Alexander and Bryan, for the plaintiffs.

No counsel for the defendant.

By Court, PEARSON, J. The plaintiffs are not entitled to the relief asked for, because the defendant is a bona fide purchaser for valuable consideration, without notice. When both parties are equally entitled to consideration, equity does not aid either, but leaves the matter to depend upon the legal title.

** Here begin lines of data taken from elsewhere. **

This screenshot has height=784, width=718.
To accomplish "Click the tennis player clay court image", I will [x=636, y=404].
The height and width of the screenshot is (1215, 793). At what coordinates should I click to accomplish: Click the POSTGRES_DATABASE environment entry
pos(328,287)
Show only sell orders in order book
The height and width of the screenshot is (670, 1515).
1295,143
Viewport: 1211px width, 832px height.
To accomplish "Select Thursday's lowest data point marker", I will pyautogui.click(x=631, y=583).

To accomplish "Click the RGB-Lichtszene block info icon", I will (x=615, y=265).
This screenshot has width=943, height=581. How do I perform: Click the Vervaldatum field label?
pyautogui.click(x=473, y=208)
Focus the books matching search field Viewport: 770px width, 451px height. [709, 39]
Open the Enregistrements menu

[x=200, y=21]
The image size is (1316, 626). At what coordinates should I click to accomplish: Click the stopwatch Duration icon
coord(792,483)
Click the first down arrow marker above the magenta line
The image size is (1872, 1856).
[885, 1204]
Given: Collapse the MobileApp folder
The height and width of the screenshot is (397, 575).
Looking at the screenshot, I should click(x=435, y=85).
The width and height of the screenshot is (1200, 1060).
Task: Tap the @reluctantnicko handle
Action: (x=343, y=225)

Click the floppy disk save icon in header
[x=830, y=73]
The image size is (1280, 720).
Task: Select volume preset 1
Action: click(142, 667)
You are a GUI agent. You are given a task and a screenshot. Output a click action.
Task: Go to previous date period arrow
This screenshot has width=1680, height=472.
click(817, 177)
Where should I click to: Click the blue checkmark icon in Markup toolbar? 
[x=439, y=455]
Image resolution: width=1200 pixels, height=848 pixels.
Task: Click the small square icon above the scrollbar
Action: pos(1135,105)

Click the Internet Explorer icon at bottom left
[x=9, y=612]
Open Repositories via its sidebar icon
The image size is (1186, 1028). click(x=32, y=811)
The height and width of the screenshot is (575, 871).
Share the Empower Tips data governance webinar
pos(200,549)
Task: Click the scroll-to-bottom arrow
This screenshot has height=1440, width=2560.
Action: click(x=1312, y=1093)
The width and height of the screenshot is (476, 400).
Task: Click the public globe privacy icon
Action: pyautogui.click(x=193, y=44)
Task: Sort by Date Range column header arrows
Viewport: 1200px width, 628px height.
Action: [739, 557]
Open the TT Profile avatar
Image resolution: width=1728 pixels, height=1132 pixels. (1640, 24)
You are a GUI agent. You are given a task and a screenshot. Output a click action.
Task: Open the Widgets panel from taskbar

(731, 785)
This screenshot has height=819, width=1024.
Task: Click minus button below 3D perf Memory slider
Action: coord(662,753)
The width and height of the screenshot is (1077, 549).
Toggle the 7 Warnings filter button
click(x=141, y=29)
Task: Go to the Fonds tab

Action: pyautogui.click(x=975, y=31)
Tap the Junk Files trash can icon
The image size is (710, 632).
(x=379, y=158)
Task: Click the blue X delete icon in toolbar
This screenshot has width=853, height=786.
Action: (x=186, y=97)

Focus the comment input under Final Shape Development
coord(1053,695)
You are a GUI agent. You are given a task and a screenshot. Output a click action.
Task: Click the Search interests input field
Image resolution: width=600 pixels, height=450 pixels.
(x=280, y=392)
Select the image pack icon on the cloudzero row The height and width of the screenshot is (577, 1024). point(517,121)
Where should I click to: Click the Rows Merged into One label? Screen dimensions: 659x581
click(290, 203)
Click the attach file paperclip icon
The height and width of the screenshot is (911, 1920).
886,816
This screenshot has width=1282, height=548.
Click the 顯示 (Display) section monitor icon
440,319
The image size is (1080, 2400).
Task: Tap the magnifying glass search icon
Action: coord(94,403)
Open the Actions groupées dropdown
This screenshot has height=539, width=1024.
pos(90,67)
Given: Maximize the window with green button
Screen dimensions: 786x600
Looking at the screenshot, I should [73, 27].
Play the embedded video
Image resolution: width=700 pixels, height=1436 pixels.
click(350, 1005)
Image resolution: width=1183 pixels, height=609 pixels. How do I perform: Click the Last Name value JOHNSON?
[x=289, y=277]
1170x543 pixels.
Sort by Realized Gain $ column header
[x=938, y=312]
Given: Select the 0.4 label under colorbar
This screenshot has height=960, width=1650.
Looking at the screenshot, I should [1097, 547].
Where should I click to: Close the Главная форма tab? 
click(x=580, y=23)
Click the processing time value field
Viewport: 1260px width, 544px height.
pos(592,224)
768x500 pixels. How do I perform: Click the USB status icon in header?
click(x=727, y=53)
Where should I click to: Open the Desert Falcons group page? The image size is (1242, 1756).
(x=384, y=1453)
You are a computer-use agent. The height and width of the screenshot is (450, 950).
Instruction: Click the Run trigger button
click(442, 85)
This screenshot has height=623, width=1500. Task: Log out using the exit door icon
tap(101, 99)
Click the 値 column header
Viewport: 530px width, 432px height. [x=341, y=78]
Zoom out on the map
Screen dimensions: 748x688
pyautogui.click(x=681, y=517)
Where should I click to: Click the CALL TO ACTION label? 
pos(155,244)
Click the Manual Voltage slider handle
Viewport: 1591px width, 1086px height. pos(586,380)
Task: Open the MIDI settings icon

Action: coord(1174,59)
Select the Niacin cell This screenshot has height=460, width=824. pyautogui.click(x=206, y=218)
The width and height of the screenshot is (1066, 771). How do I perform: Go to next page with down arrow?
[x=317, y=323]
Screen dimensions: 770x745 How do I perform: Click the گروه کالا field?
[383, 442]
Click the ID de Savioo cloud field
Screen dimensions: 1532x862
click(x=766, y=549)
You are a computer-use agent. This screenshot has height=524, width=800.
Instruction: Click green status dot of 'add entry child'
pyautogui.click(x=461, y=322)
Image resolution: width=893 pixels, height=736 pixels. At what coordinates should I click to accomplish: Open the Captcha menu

The mother of the plaintiffs knew that the object of her husband, in procuring the legal title, was to enable him to sell the land, and they apply to this court, with but little grace, to lend its aid to the consummation of a fraud upon the purchaser. It is true, married women can not part with their land, unless consent be given in the form prescribed by law. And a purchaser, who has not obtained the legal title, can not come into equity for assistance, upon the ground, that he has been induced to pay his money by a fraudulent combination between the husband and his wife. But when the purchaser gets the legal title, and the wife or her heirs are obliged to come into equity, it is a different question, and he will not be required to give it up, unless he had notice of the wife's rights.

It was urged that, as the distributive share belonged to the wife, she was the meritorious cause of the consideration paid for the land, and ought not to be prejudiced by the destruction of the deed, as it was done, not only against her consent, as implied by law (she having no capacity to consent, except in a prescribed form), but against her express wish, until she yielded to importunity. The argument would have much force against a volunteer, but can not avail against the defendant. The distributive share belonged to the husband by his act of assignment; so the wife paid nothing, and we are asked, in favor of her heirs, to make a purchaser give up a valid legal title. There is no principle upon which it can be done: possibly, if the

plaintiffs were acting upon the defensive, this court would not interfere against them. But they have not the legal title; have paid nothing, and are asking aid against one, who has paid the full value without notice: Tolar v. Tolar, 1 Dev. Eq. 457 [18 Am. Dec. 598]; Tate v. Tate, 1 Dev. & B. Eq. 22; and Tyson v. Harrington, 6 Ired. Eq. 329, were cases against volunteers.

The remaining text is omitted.